Renato Siman é denunciado há um ano, mas direção da universidade mantém caso invisibilizado, apontam os documentos

Leonardo Sá

Várias denúncias de assédio sexual e moral contra um professor, mas nenhuma providência por parte da direção da Universidade Federal do Espírito Santo (Ufes). A situação, que se arrasta desde 2021, foi levada nesta sexta-feira (14) aos Ministérios Públicos Estadual e Federal (MPES e MPF) e às Defensorias Públicas Estadual e da União (DPES e DPU).

O acusado é o professor do Departamento de Engenharia Ambiental da Ufes Renato Ribeiro Siman, que segue com suas atividades docentes normalmente. O encaminhamento do caso aos órgãos de Justiça foi feito pelo também professor de Engenharia Ambiental Ricardo Franci e a professora do Centro de Educação Física e Desportos (CEFD) Rosely Pires, coordenadora do programa de extensão Fordan – Cultura no Enfrentamento às Violências e integrante do Conselho de Ensino, pesquisa e Extensão (Cepe-Ufes).

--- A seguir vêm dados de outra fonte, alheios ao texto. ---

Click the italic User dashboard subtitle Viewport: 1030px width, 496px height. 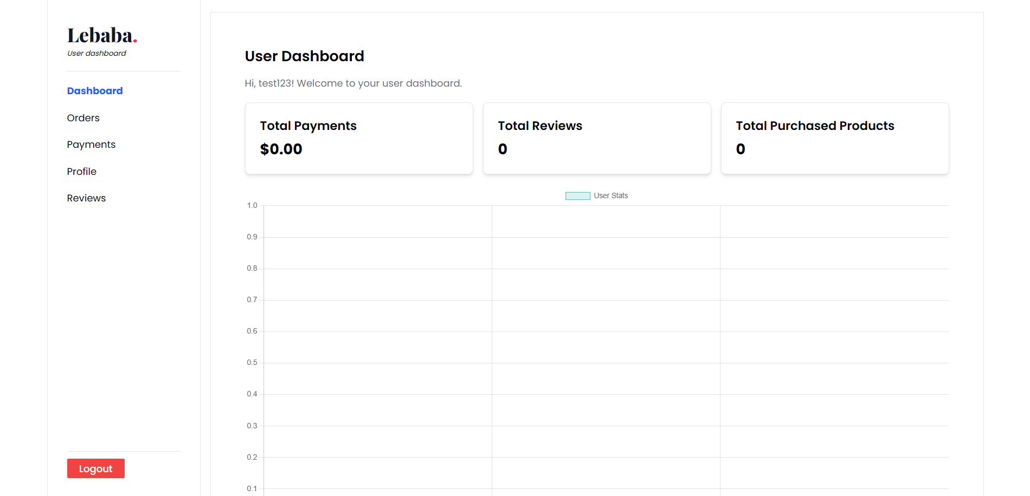(96, 53)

O professor Ricardo Franci foi quem abriu a primeira denúncia formal sobre o caso dentro da universidade, em março de 2022, depois de ter sido procurado diretamente pelas vítimas, que buscavam ajuda para fugir da perseguição que sofriam por parte de Renato Siman, na época, orientador das mesmas, em cursos de mestrado e doutorado e em estágio.

“Fiquei muito abalado pelo sofrimento delas. Uma chegou em estado de choque na minha sala, catatônica. Eu tenho uma filha da mesma idade delas, não podia ignorar aquela situação”, relata Ricardo Franci, que aceitou o pedido de se tornar orientador das alunas, que acabaram concluindo seus trabalhos com êxito, diferentemente do que prognosticava Renato Siman, que elas eram incapazes de concluir o mestrado/doutorado, que eram burras e coisas do tipo. As ofensas, relata o documento encaminhado pelos professores aos órgãos de Justiça, se seguiam mediante as recusas das alunas em ceder aos seus convites.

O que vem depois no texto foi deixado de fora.